Way, way back in February/March, I applied for a job. I saw it listed on craigslist, I was qualified, and it was a pay raise. I figured it wouldn't hurt, but that I probably wouldn't get it.
The company is called On Site, and what they do is they work with big companies to open clinics that are for the employees of that company and their families. The goal is to save money and provide better healthcare for these employees. The job would be a medical assistant at a clinic inside of Blendtec, a company that manufactures and distributes high quality blenders. (You can watch their "Will it Blend?" videos on YouTube.)
They called. I had a phone interview, I had an interview with the office manager, I had an interview with the CEO and medical director of On Site, I had an interview with the provider at the clinic, and a group interview with the president of Blendtec, the liason between Blendtec and On Site, the CEO of On Site and the provider, and a working interview. And, after all of that, I got an email saying I didn't get the position.
I was crushed! Throughout the whole interview process, I had really fallen in love with the job and with both companies. I loved On Site's commitment to affordable patient care, I loved Blendtec's focus on providing a healthy working environment to their employees and the way that they provided for the needs of the whole person. I loved the clinic, it was so beautiful and clean.
But, I didn't get the job. So, I licked my wounds, I picked up where I left off, and life continued.
About two or three weeks ago, I got a call. It was On Site, and they were wondering if I was still interested! Perhaps if it had been a different job at a different company, I would have said No, but I was so impressed with both organizations and I felt very strongly that I wanted to be a part if their team. On Wednesday, I got the news that I was finally, finally being offered the position, and I gladly accepted!
I am very, very exited to embark on this new adventure! On the other hand, I am sad to be leaving the clinic. I will miss my coworkers, I will miss seeing my father in law every day (although we will most likely be over at the house to visit more often now), and most of all, I will miss my patients. Yes, even the ones that drive me crazy! I love them all, and I am honored that I was able to help improve their lives, even if it was only in a small way.
Of course, now I will be moving on to a new set of patients, and a new group of people I can help, even if it's only in a very small way. As Walt Disney said in one of my favorite movies of all time, "We keep moving forward." Forward I go onto the next adventure!!

Questions on the material -
a: Answer these questions using the post about the On Site job:
(i) What does Blendtec do?
(ii) On what day did the writer learn of the job offer?
(iii) What will the writer miss most of all about leaving the clinic?
b: Repeat the part of the post about the On Site job starting with "I am very, very" and going on through "a small way.".
c: Does each statement agree with the post about the On Site job? Answer yes or no, and quote the words from the post that decide it.
(i) The writer found the job listed on craigslist.
(ii) The new job would pay less than the writer's current one.
(iii) The writer expects to visit the father in law's house less often after the change.

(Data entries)
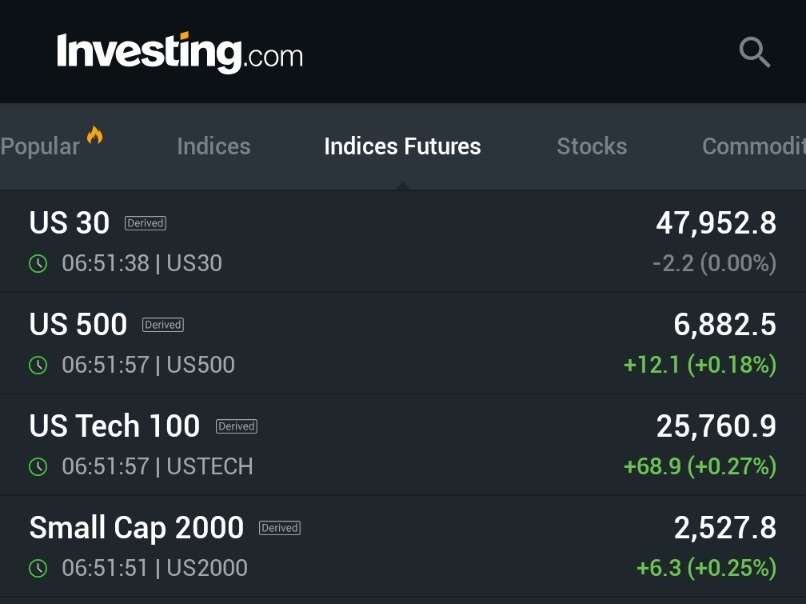
Task: Click the Investing.com logo
Action: coord(180,52)
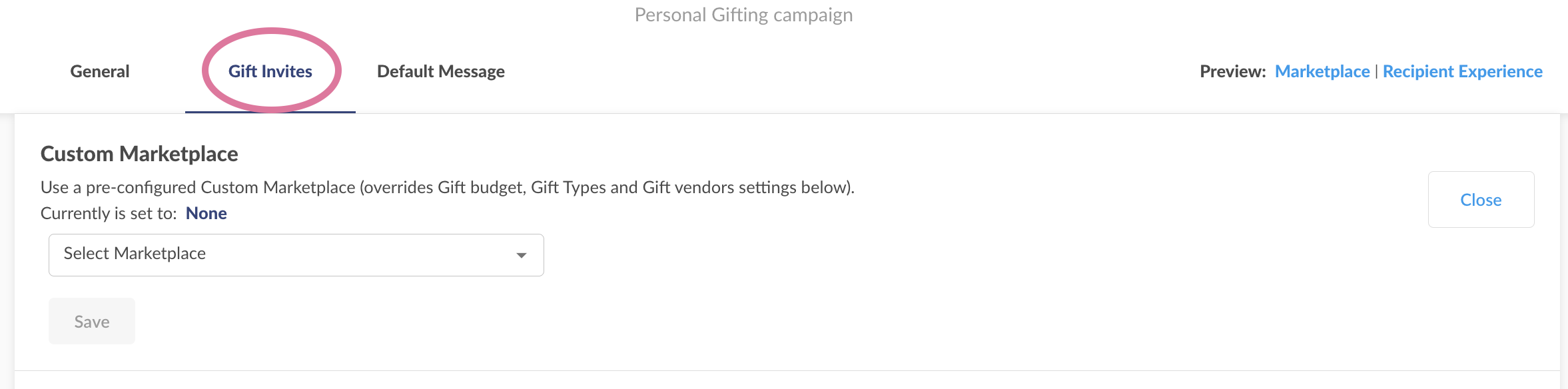Click the Select Marketplace placeholder text
Viewport: 1568px width, 389px height.
click(x=135, y=253)
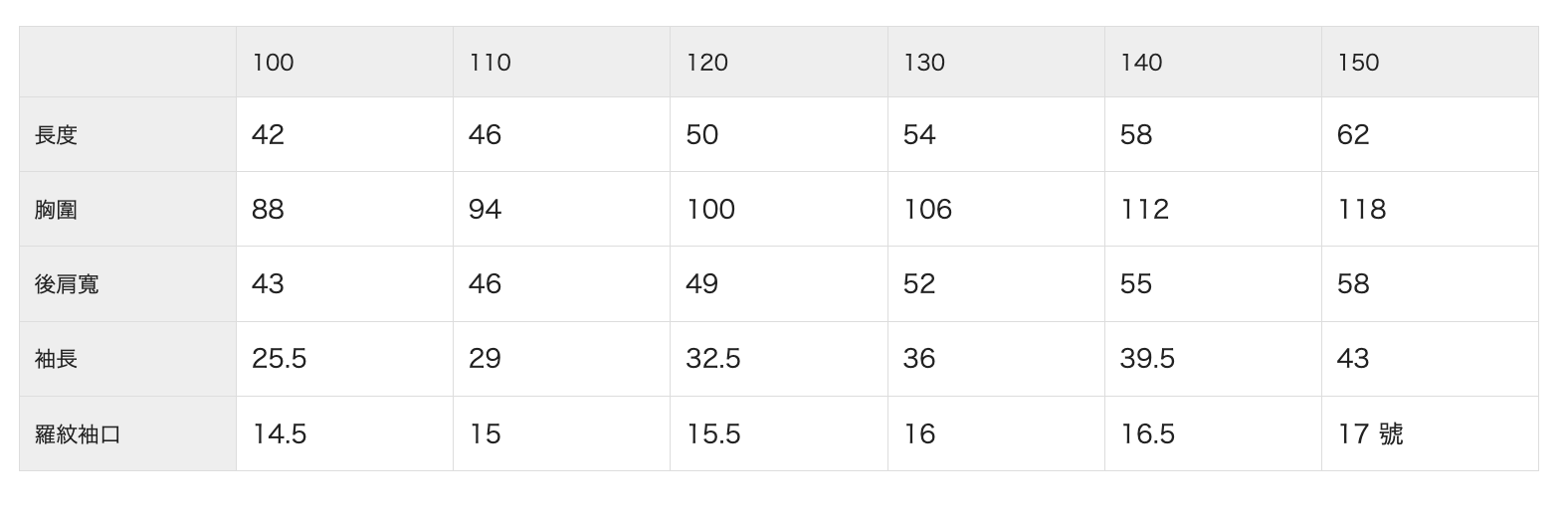The width and height of the screenshot is (1568, 513).
Task: Click the cell reading 17 號
Action: pyautogui.click(x=1370, y=434)
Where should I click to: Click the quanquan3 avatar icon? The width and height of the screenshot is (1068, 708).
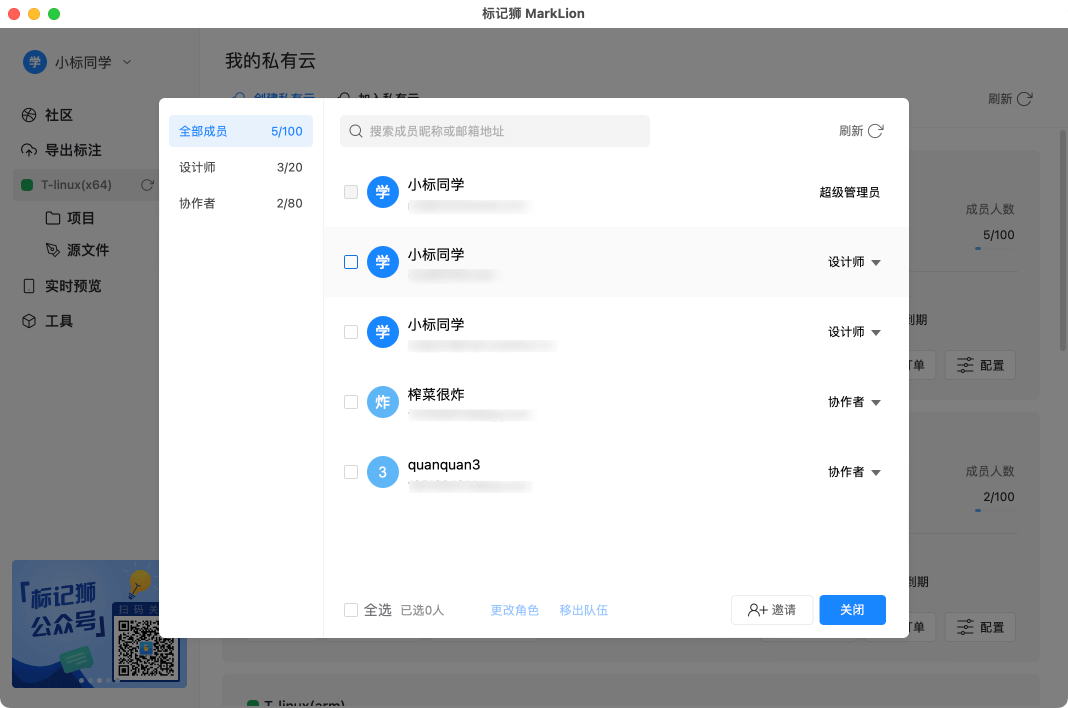coord(382,472)
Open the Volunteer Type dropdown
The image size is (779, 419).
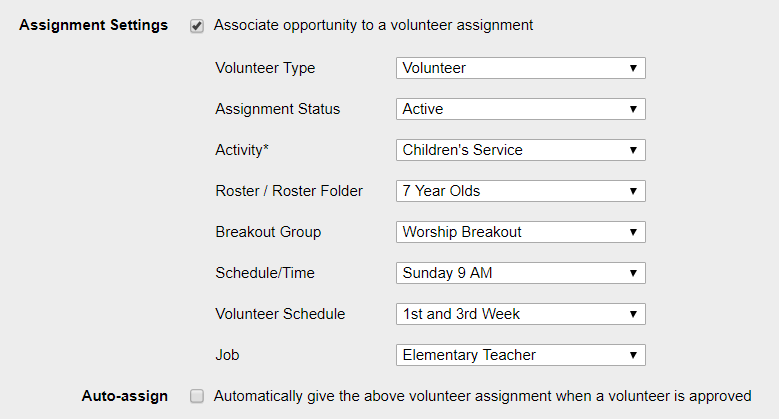tap(521, 68)
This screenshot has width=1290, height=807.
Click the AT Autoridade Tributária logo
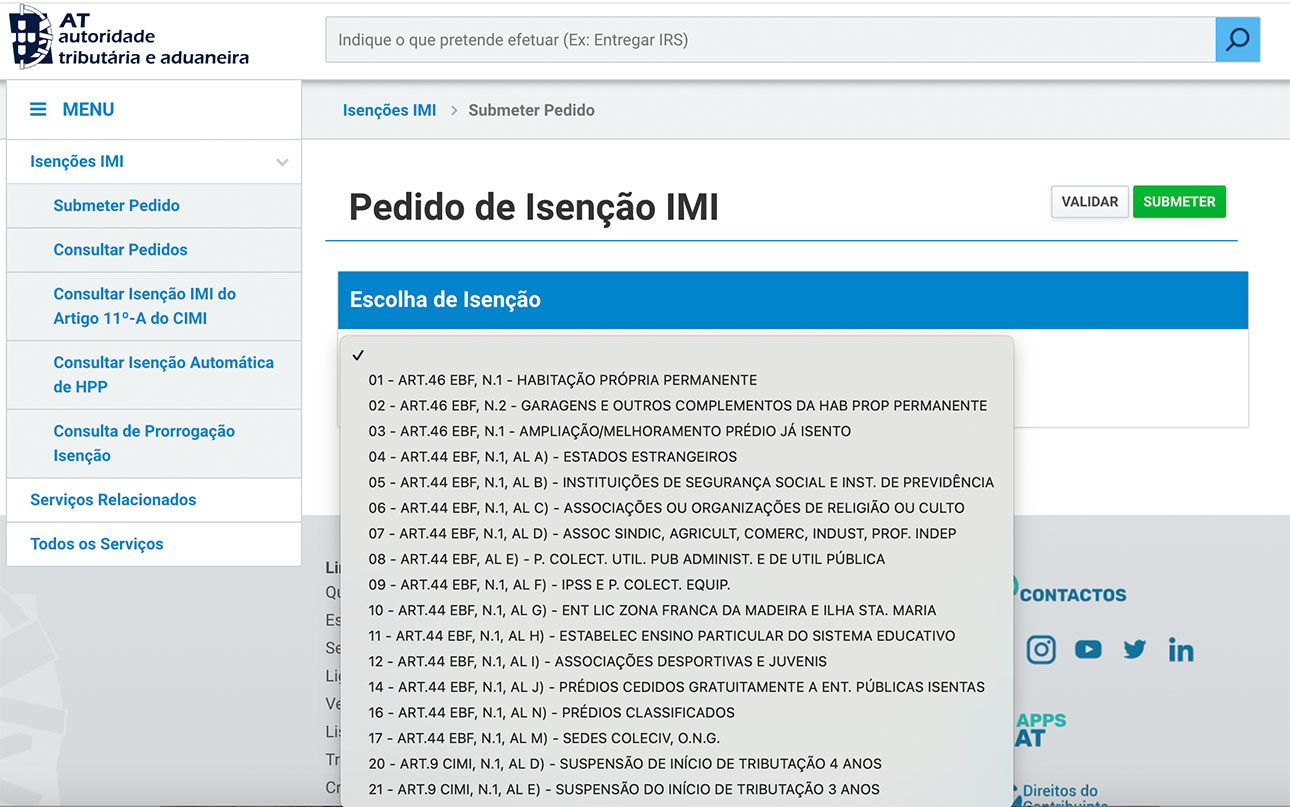129,37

Answers given -
a:
(i) It manufactures and distributes high quality blenders.
(ii) Wednesday.
(iii) The patients.

b:
I am very, very exited to embark on this new adventure! On the other hand, I am sad to be leaving the clinic. I will miss my coworkers, I will miss seeing my father in law every day (although we will most likely be over at the house to visit more often now), and most of all, I will miss my patients. Yes, even the ones that drive me crazy! I love them all, and I am honored that I was able to help improve their lives, even if it was only in a small way.

c:
(i) Yes: "I saw it listed on craigslist"
(ii) No: "it was a pay raise"
(iii) No: "we will most likely be over at the house to visit more often now"